-- Data rows start --

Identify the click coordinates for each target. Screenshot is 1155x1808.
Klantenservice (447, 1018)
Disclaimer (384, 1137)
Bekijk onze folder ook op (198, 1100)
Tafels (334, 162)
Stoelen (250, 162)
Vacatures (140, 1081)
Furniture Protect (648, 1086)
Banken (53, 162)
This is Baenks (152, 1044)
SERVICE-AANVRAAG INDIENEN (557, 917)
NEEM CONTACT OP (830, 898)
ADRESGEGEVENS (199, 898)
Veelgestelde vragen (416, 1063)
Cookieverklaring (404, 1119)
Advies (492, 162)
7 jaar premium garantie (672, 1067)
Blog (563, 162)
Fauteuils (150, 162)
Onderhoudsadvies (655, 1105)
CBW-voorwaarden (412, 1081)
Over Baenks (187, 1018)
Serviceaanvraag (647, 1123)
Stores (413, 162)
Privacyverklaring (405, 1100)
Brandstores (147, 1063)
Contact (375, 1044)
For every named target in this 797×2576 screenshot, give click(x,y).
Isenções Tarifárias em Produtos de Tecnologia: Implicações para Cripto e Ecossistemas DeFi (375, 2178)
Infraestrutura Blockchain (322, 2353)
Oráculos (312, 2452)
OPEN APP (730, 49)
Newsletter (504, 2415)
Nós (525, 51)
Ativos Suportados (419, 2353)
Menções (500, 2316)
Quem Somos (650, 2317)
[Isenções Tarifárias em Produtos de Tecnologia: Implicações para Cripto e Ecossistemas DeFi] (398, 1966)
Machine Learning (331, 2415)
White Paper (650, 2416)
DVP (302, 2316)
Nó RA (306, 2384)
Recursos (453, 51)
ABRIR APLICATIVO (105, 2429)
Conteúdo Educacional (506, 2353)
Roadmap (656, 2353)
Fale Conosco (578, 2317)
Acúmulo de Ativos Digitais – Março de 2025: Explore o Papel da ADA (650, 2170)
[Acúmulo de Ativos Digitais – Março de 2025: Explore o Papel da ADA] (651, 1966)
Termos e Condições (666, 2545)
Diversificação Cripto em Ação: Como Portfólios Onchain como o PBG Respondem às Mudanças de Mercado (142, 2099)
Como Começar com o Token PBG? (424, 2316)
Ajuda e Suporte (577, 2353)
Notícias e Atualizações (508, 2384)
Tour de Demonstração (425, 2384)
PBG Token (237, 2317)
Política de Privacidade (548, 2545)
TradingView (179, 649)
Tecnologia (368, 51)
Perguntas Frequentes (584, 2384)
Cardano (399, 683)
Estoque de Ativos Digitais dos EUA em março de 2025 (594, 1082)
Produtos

-- Data rows end --

Task goal =
Reproduce all of the material above line for line, leaving every word, number and symbol unchanged.

Result for this exercise =
Identify the click coordinates for each target. Screenshot is 1155x1808.
Klantenservice (447, 1018)
Disclaimer (384, 1137)
Bekijk onze folder ook op (198, 1100)
Tafels (334, 162)
Stoelen (250, 162)
Vacatures (140, 1081)
Furniture Protect (648, 1086)
Banken (53, 162)
This is Baenks (152, 1044)
SERVICE-AANVRAAG INDIENEN (557, 917)
NEEM CONTACT OP (830, 898)
ADRESGEGEVENS (199, 898)
Veelgestelde vragen (416, 1063)
Cookieverklaring (404, 1119)
Advies (492, 162)
7 jaar premium garantie (672, 1067)
Blog (563, 162)
Fauteuils (150, 162)
Onderhoudsadvies (655, 1105)
CBW-voorwaarden (412, 1081)
Over Baenks (187, 1018)
Serviceaanvraag (647, 1123)
Stores (413, 162)
Privacyverklaring (405, 1100)
Brandstores (147, 1063)
Contact (375, 1044)
For every named target in this 797×2576 screenshot, give click(x,y).
Isenções Tarifárias em Produtos de Tecnologia: Implicações para Cripto e Ecossistemas DeFi (375, 2178)
Infraestrutura Blockchain (322, 2353)
Oráculos (312, 2452)
OPEN APP (730, 49)
Newsletter (504, 2415)
Nós (525, 51)
Ativos Suportados (419, 2353)
Menções (500, 2316)
Quem Somos (650, 2317)
[Isenções Tarifárias em Produtos de Tecnologia: Implicações para Cripto e Ecossistemas DeFi] (398, 1966)
Machine Learning (331, 2415)
White Paper (650, 2416)
DVP (302, 2316)
Nó RA (306, 2384)
Recursos (453, 51)
ABRIR APLICATIVO (105, 2429)
Conteúdo Educacional (506, 2353)
Roadmap (656, 2353)
Fale Conosco (578, 2317)
Acúmulo de Ativos Digitais – Março de 2025: Explore o Papel da ADA (650, 2170)
[Acúmulo de Ativos Digitais – Março de 2025: Explore o Papel da ADA] (651, 1966)
Termos e Condições (666, 2545)
Diversificação Cripto em Ação: Como Portfólios Onchain como o PBG Respondem às Mudanças de Mercado (142, 2099)
Como Começar com o Token PBG? (424, 2316)
Ajuda e Suporte (577, 2353)
Notícias e Atualizações (508, 2384)
Tour de Demonstração (425, 2384)
PBG Token (237, 2317)
Política de Privacidade (548, 2545)
TradingView (179, 649)
Tecnologia (368, 51)
Perguntas Frequentes (584, 2384)
Cardano (399, 683)
Estoque de Ativos Digitais dos EUA em março de 2025 (594, 1082)
Produtos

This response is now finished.